— START OF Input data —

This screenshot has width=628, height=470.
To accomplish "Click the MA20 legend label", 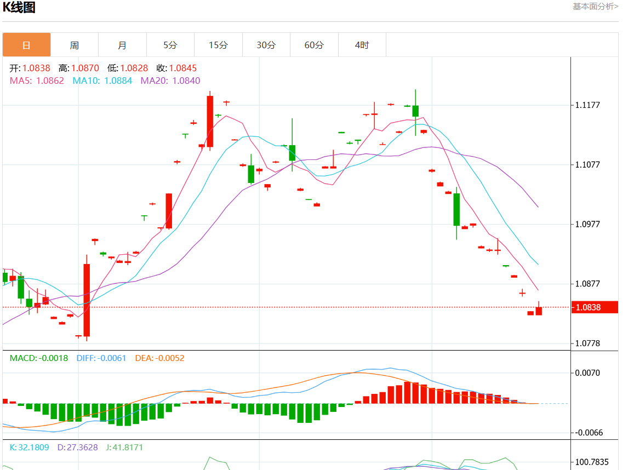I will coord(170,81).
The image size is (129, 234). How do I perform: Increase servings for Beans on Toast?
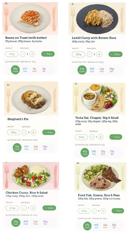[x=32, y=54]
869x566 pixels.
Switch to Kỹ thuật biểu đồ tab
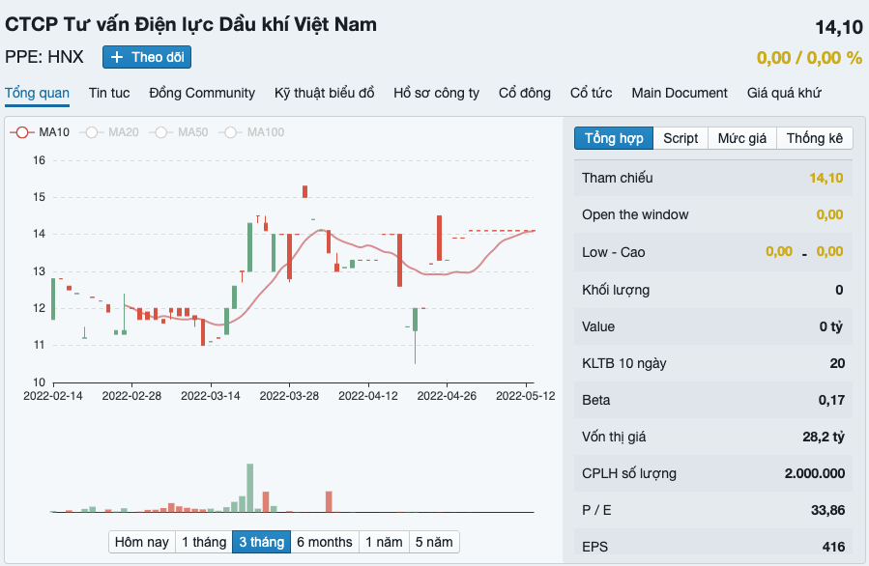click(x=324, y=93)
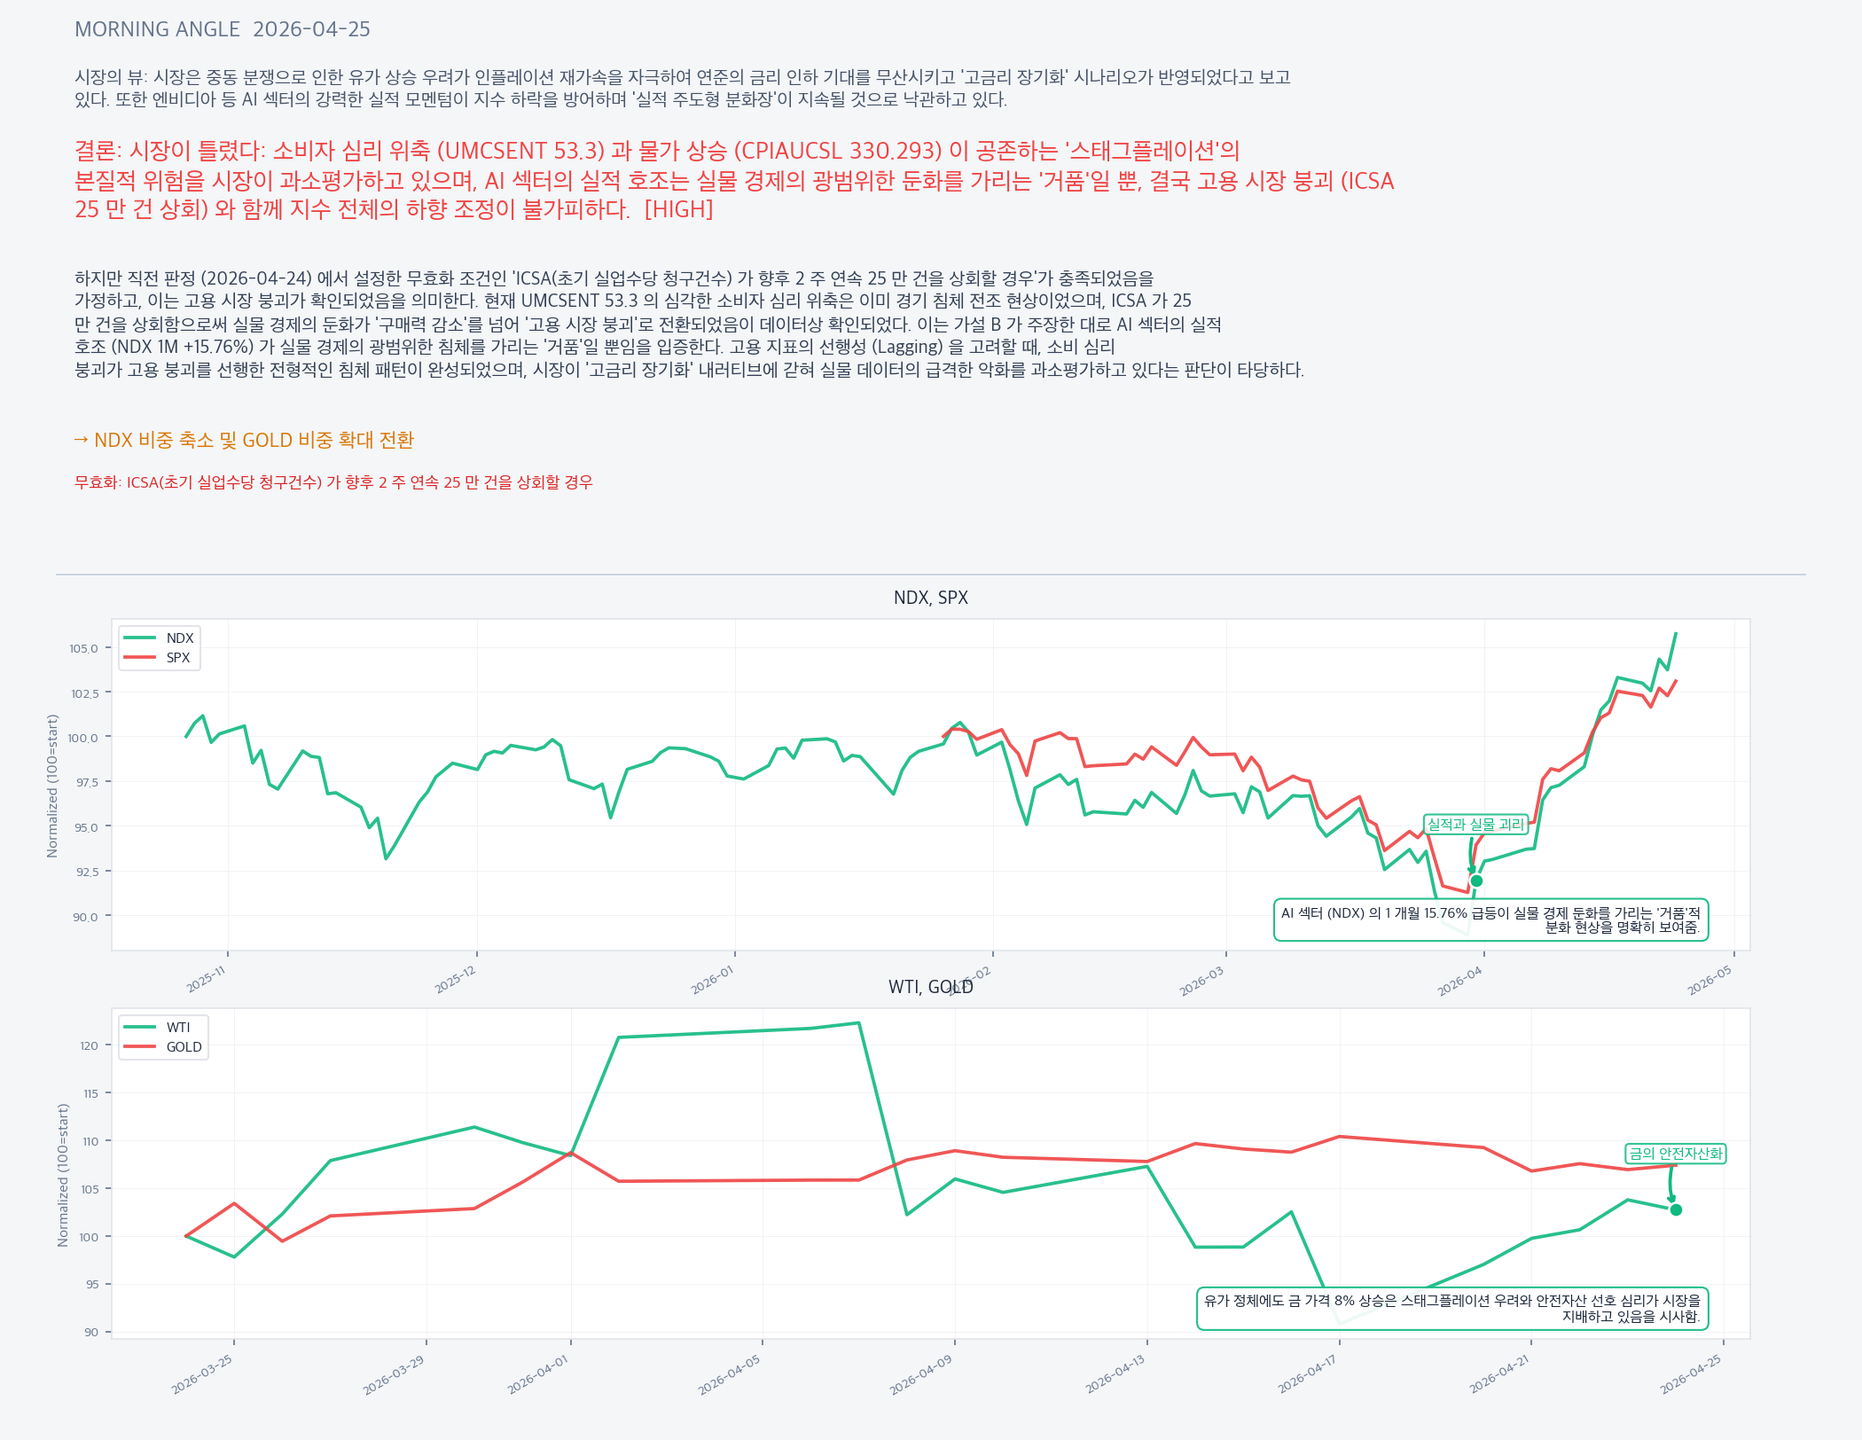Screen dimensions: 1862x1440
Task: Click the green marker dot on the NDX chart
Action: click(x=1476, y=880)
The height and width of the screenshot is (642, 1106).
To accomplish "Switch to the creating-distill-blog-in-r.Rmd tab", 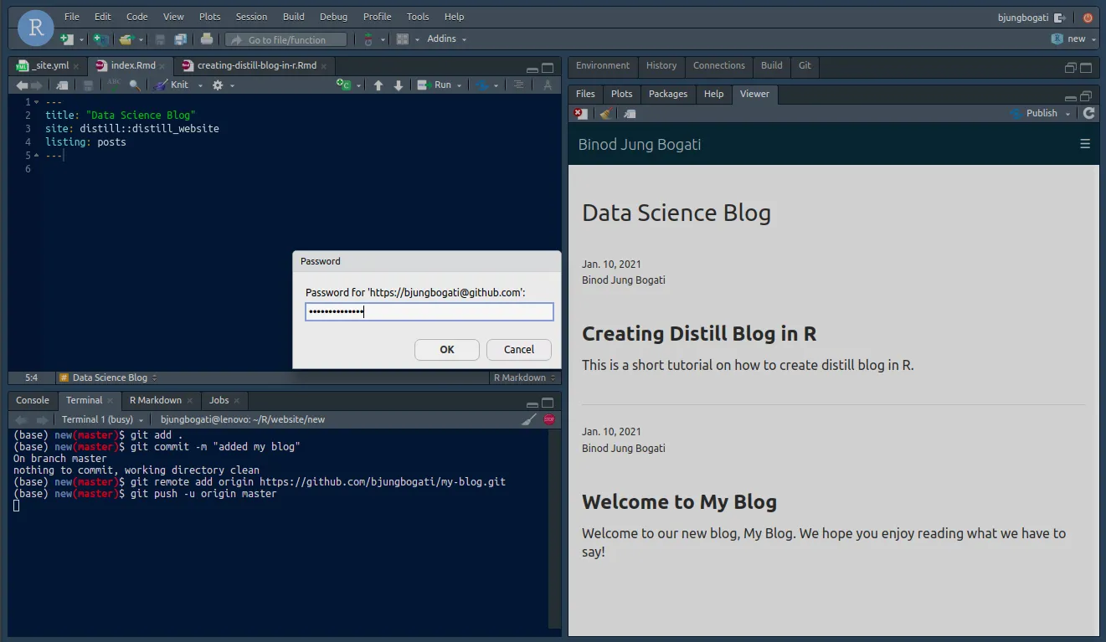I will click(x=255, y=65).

— END OF Input data —

**Exercise**
Format the lines of the records from the line containing "The image size" through the line containing "Action: click(x=1476, y=880)", inclusive, as a JSON list of strings with one string per line, skipping blank lines. Omit the pictures.

**Solution for this task**
[
  "The image size is (129, 234). How do I perform: Increase servings for Beans on Toast?",
  "[x=32, y=54]",
  "869x566 pixels.",
  "Switch to Kỹ thuật biểu đồ tab",
  "click(x=324, y=93)",
  "Screen dimensions: 1862x1440",
  "Task: Click the green marker dot on the NDX chart",
  "Action: click(x=1476, y=880)"
]